That sucks, just got hit with some wind the night before last, it knocked over 2 over my tall props, luckily i can get them back up eaisly, but its still a little windy today, so I plan on putting them back up tomorrow.


----------



## Stratusfear02 (Oct 1, 2006)

Yeah were getting the tail end of this thing here in Baltimore area tonight into WEDs. I did have one of my 12X20ft tents i use flipped over on saturday when that strom rolled in. Minor damage. 40+ gusts tonight got my fingers crossed. Just makes it hard to to put props in the tents walls aren't finished... Looks like Thursday will be a Blitzkrieg on getting everything ready for Fri......GOOD LUCK ALL!!!!


----------



## Front Yard Fright (Dec 23, 2005)

I took a look at the damage and most of it should be an easy fix. I have to buy two more spot light holders and two more flood lights... there goes 20 bucks. The roof in the house caved in... Again. So I have to get that figured out... And on my clown head almost all the tarps got ripped up pretty bad so I'll have to probably replace thoughs too.

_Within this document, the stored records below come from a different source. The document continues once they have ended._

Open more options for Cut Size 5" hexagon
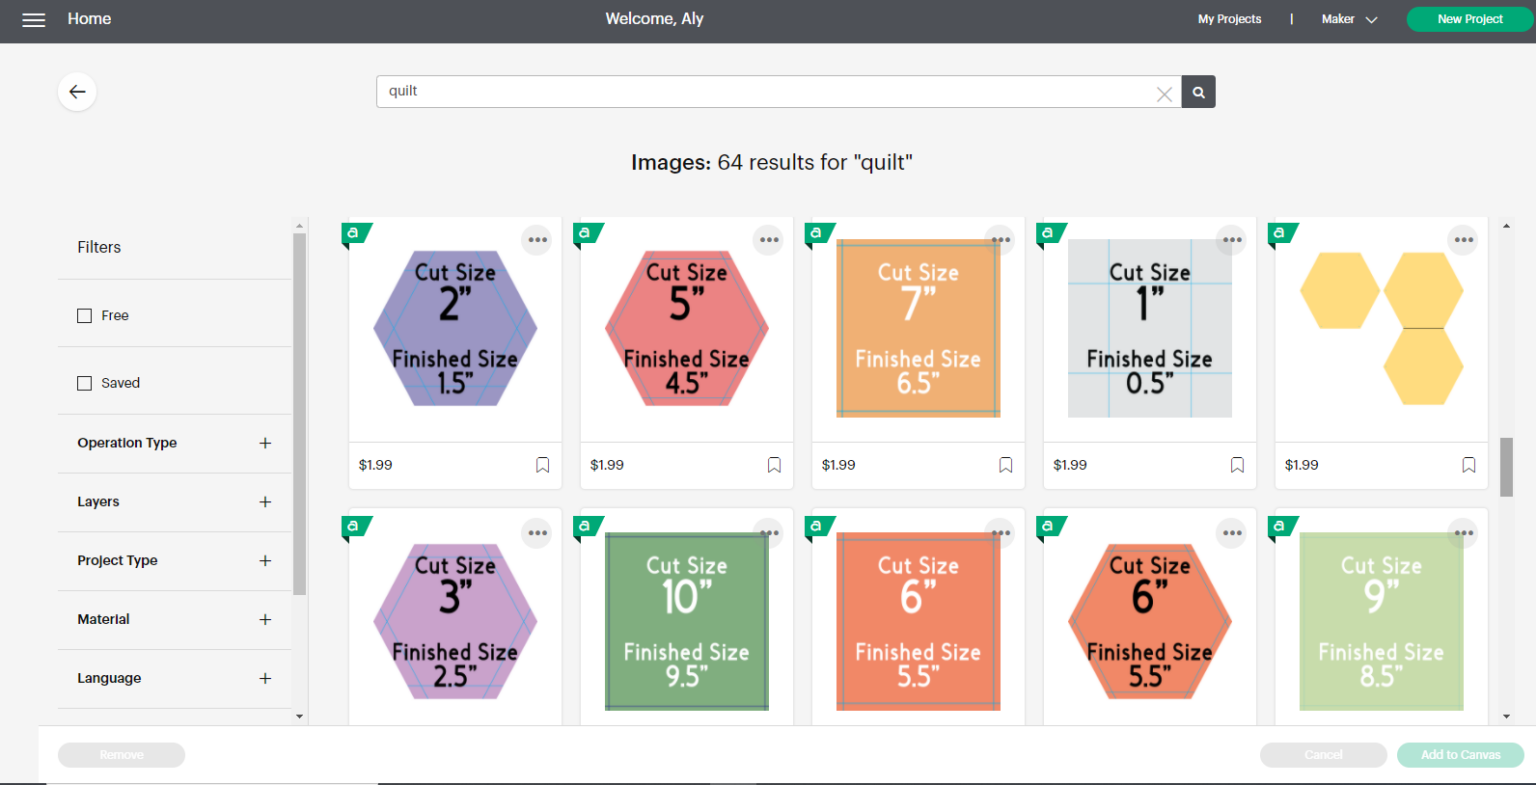1536x785 pixels. pyautogui.click(x=769, y=240)
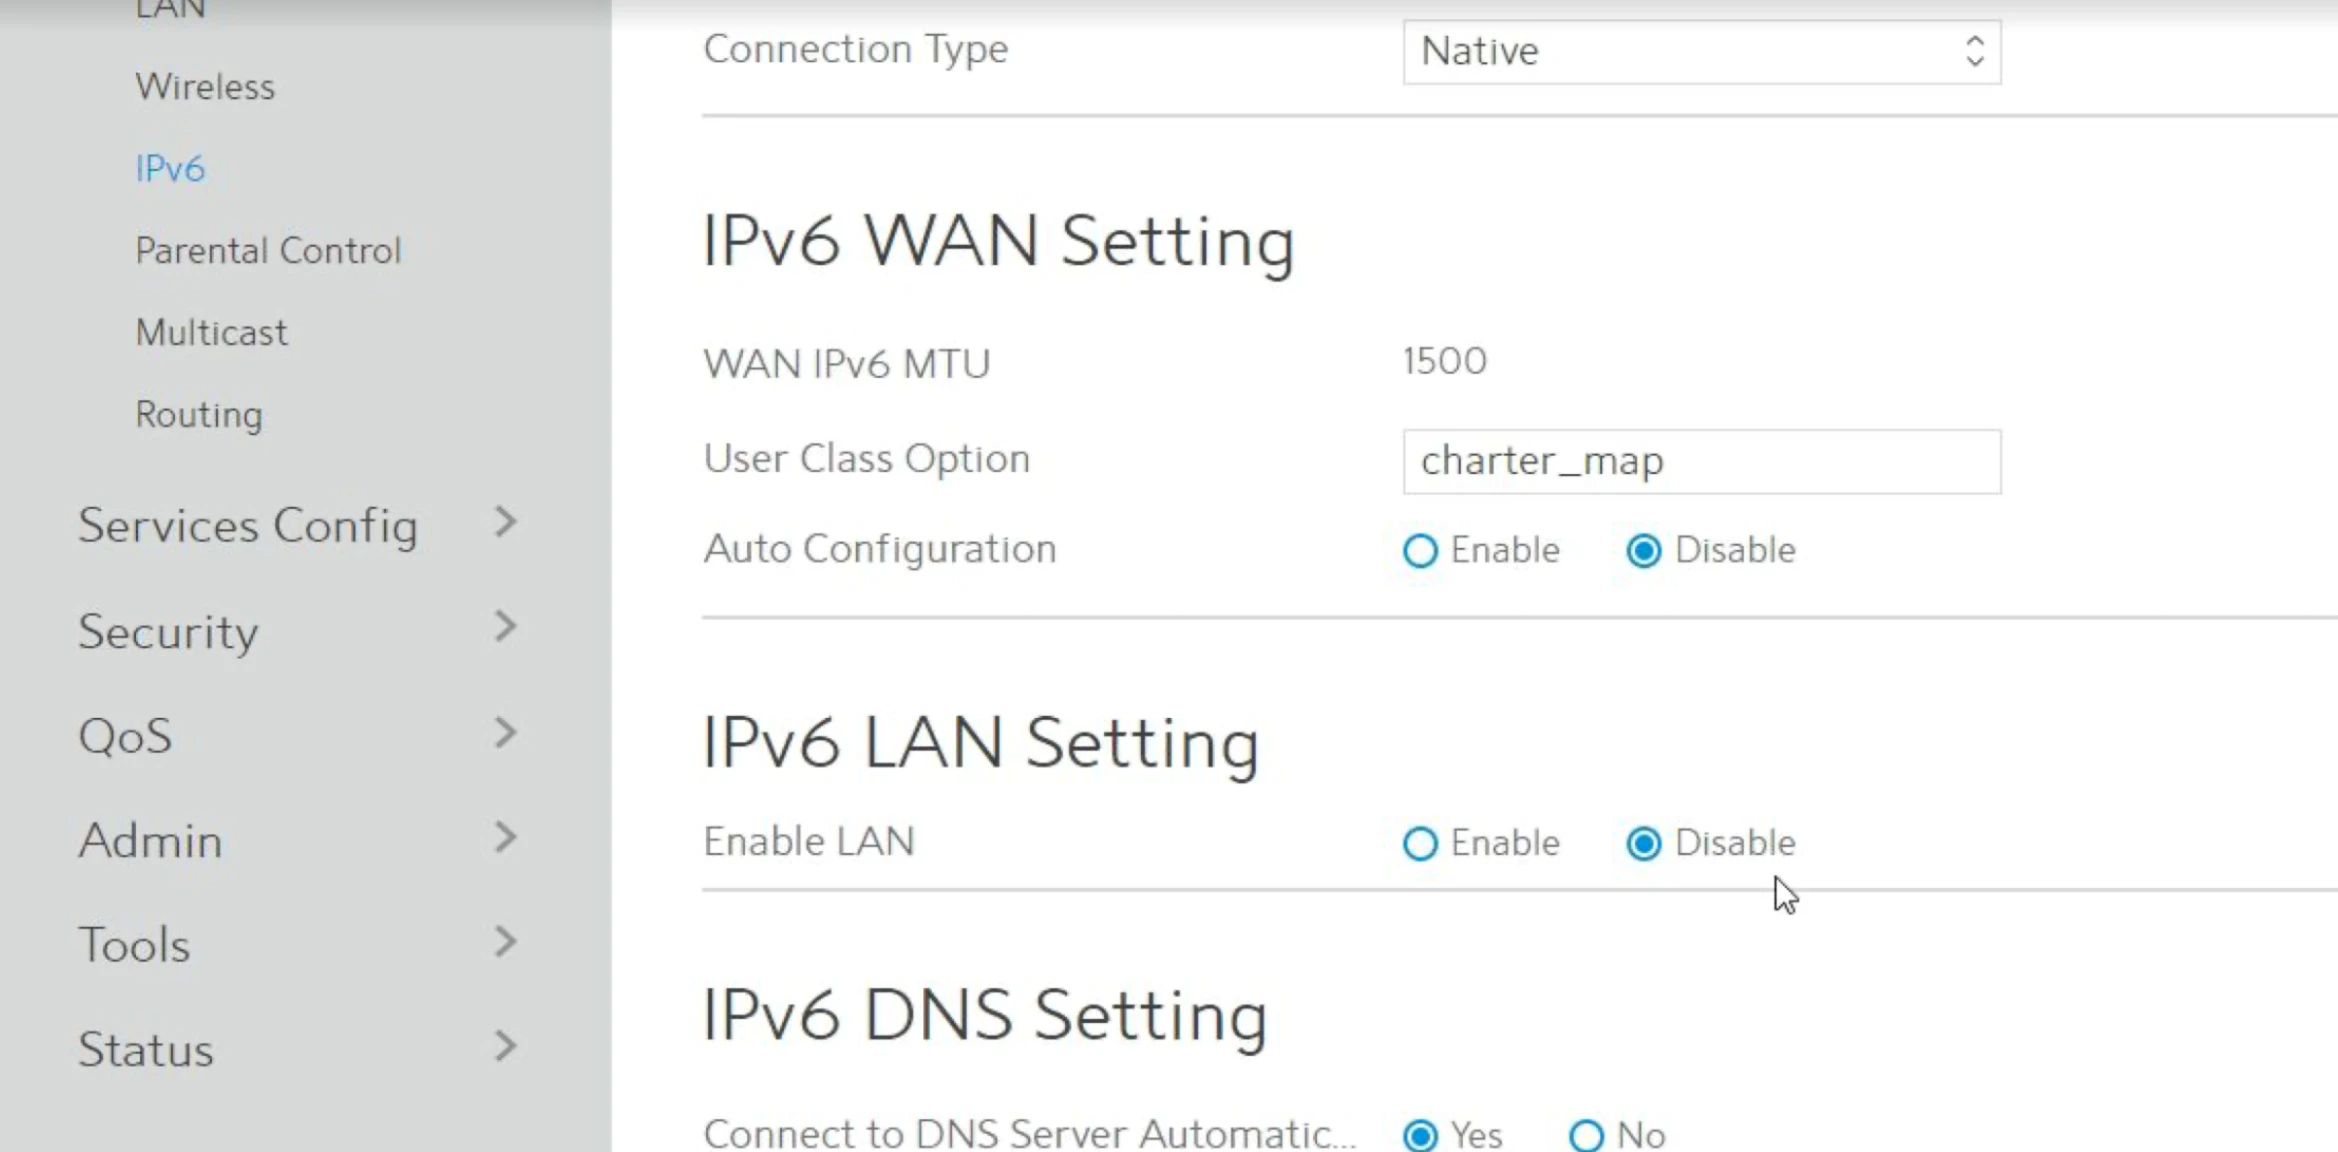Disable Auto Configuration

click(x=1643, y=550)
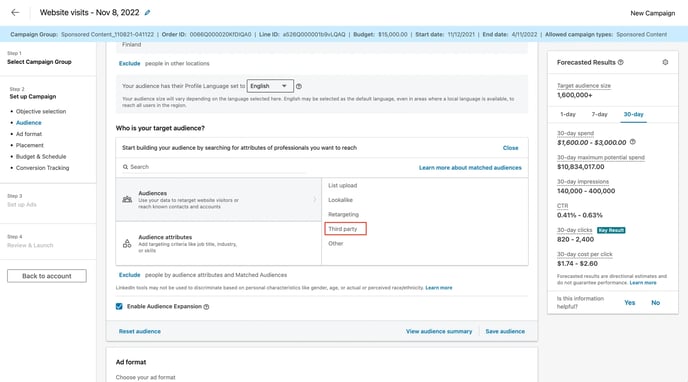Click the back arrow icon
This screenshot has width=688, height=382.
pos(15,13)
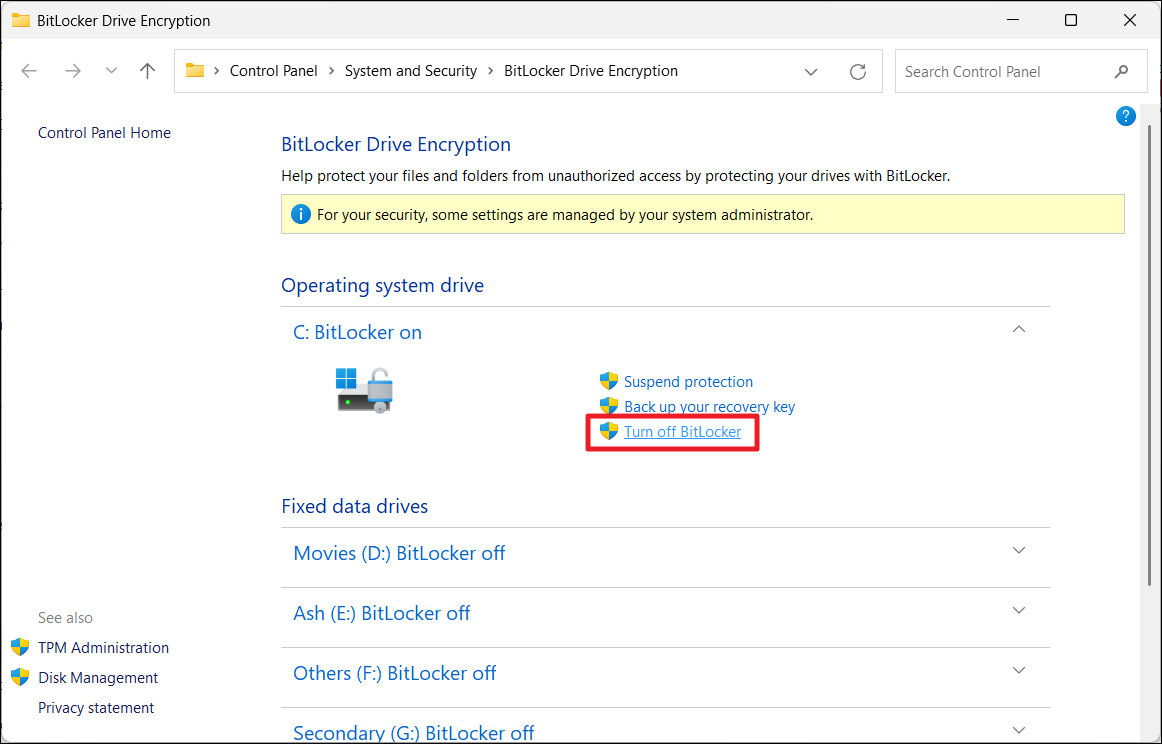Click the back navigation arrow

click(x=29, y=71)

All it all it could have been worse... It's just that fact that I only have two days left and I have to spend more money that ticks me off!
:jol:.


----------



## Zombie-F (Apr 12, 2004)

It was windy here last night again and is windy again today. It's _supposed_ to be over today and be nice between now and Halloween. I hope they're right.

I had to put my mausoleum facade back together this morning. The wall panels had blown all over the graveyard. Fun! not


----------



## KINGS CRYPT (Mar 22, 2009)

The same thing happened to me and all of my columns and fence fell down two days before halloween.The pvc fence cracked in several places but some black ducktape solved the problem.I was so ticked off because I'd spent so much time on making the darn things.


----------



## HauntDaddy (Apr 14, 2009)

Does home owners insurance cover property


----------



## Frankie-s Girl (Apr 5, 2009)

Technically it should, but making a claim for your Halloween props would be difficult to prove cost...



HauntDaddy said:


> Does home owners insurance cover property


----------